A finança global lambe os beiços diante das operações nos mercados futuros de petróleo. Em princípio destinados a proteger os agentes do mundo real contra as imprevisibilidades da precificação de ativos e commodities executada pelos mercados, os derivativos ganharam vida própria e se transmutaram em formas financeiras que abrem espaço para manobras especulativas de ordem superior. As taxas de câmbio e as apostas nos mercados futuros com índices de commodities são, hoje, exemplos escandalosos e aberrantes dessa “inversão” que submete as políticas econômicas a constrangimentos e a conflitos nada triviais.
Segue o enterro: os acontecimentos recentes mostram que os “mercados” tendem a exasperar a volatilidade dos preços diante de expectativas de desequilíbrios momentâneos entre oferta e procura. Esses derivativos ateiam gasolina ao fogo nos períodos de alta e, na baixa, jogam mais água do que o necessário na fervura. A “inflação” ou a deflação do petróleo impacta as economias com força redobrada.

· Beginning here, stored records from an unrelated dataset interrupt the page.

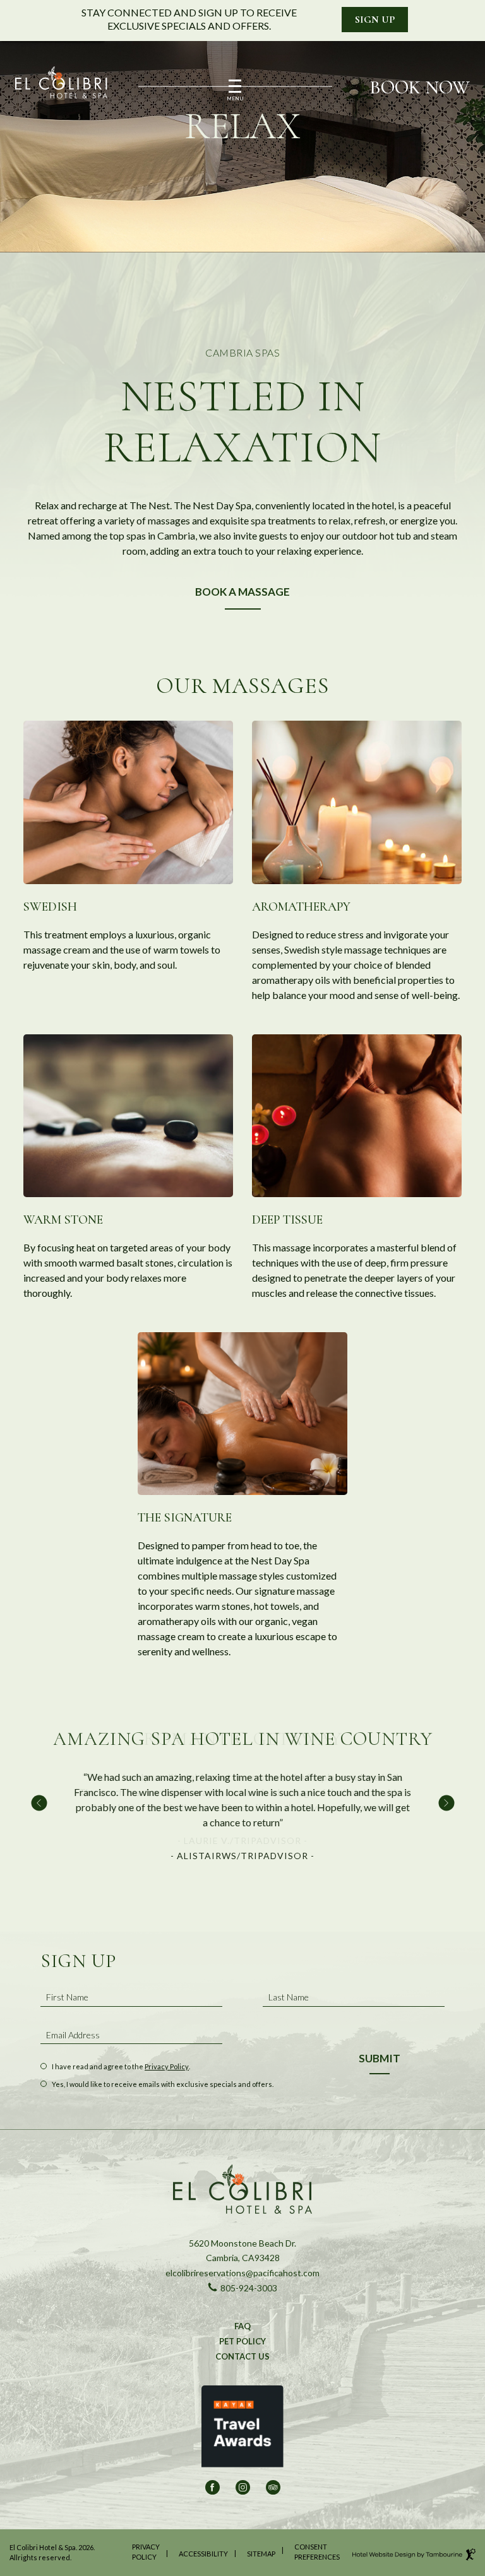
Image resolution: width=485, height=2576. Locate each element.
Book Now (419, 88)
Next (446, 1803)
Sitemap (261, 2553)
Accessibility (203, 2553)
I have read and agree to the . (120, 2067)
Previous (39, 1803)
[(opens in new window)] (242, 2431)
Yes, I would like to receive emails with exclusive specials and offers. (162, 2084)
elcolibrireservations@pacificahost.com (242, 2272)
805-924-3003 (242, 2288)
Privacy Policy (167, 2066)
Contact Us (242, 2356)
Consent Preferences (317, 2552)
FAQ (242, 2326)
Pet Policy (242, 2341)
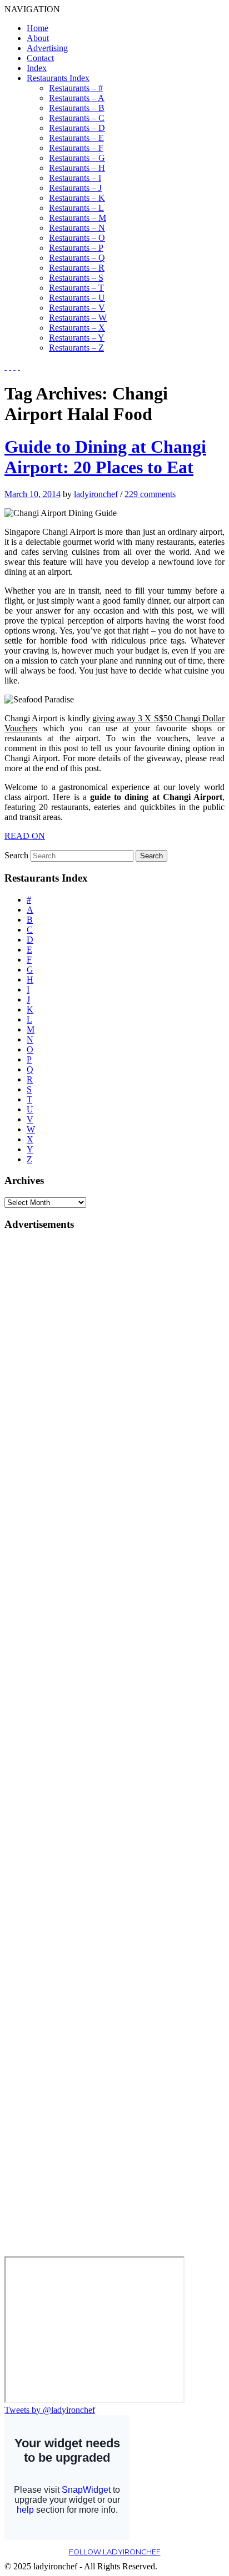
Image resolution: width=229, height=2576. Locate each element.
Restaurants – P (76, 247)
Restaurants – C (76, 118)
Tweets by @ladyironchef (49, 2410)
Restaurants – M (77, 217)
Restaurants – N (77, 227)
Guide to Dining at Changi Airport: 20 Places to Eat (105, 457)
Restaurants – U (77, 297)
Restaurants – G (77, 158)
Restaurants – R (76, 267)
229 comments (150, 494)
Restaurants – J (75, 188)
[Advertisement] (48, 1407)
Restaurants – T (76, 287)
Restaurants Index (58, 78)
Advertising (47, 48)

No estudo A Model of Financialization of Commodities, Suleyman Basak e Anna Pavlova estudam cuidadosamente os efeitos da “financeirização” sobre a volatilidade dos índices de preços da commodities. Esses índices têm um peso considerável do petróleo. Demonstram os autores do estudo que “a volatilidade é acentuada pela participação das grandes instituições financeiras – investidores institucionais – sempre empenhadas em não ficar na rabeira dos movimentos do índice”.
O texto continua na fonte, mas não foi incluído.